Author: Patrick Strateman 2015-12-08 20:50:08
Published on: 2015-12-08T20:50:08+00:00
Akiva Lichtner, a payment industry worker with twenty years of development experience, proposed the idea of scaling Bitcoin by running more than one simultaneous chain. Each chain would defeat double spending on only part of the coin. The coin would be partitioned by radix. For example, in order to multiply throughput by a factor of ten, ten parallel chains could run, one working on coins that end in "0", another on coins that end in "1", and so on up to "9". The number of chains could increase automatically over time based on the moving average of transaction volume.

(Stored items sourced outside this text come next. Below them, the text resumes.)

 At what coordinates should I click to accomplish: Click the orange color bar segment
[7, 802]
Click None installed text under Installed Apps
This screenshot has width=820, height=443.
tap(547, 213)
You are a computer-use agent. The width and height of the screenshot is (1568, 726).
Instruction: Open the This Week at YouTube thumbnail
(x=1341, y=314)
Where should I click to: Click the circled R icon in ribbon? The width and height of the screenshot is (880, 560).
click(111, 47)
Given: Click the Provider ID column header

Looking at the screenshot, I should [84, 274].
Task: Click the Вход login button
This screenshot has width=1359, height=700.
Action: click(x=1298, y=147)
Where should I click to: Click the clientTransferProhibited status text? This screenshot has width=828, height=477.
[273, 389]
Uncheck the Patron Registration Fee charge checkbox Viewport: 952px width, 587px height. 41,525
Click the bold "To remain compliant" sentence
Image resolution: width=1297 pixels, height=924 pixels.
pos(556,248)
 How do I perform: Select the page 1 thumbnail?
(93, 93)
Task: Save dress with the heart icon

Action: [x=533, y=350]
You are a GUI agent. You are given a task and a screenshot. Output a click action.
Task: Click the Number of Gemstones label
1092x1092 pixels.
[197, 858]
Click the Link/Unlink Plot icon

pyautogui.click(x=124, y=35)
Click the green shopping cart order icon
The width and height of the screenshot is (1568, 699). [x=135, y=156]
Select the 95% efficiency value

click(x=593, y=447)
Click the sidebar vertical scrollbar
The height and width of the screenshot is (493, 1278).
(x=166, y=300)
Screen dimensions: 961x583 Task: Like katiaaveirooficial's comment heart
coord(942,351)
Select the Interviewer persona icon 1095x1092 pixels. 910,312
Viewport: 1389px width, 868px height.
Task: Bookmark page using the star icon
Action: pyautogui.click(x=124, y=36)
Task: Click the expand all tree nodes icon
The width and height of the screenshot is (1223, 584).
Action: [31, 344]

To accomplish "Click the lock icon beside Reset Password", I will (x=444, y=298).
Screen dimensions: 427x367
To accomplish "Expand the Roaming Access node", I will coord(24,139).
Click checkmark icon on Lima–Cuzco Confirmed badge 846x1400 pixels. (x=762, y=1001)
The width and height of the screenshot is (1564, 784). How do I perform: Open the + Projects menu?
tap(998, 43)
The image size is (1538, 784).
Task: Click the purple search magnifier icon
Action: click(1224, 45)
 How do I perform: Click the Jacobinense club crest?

Blocks would contain the number of the partition they belong to, and miners would have to round-robin through partitions so that an attacker would not have an unfair advantage working on just one partition. Payment recipients would need to operate a daemon for each chain, thus guaranteeing no scaling advantage. There would not be much impact on miners, but clients would have to send more than one message to spend money. Client messages will need to enumerate coin using some sort of compression to save space. Lichtner believed that there were other issues with this proposal, but he considered payment recipients needing to operate a daemon for each chain to be enough of a showstopper not to continue. He wished continued success to the Bitcoin project and shared a funny anagram for Satoshi Nakamoto: "NSA IS OOOK AT MATH".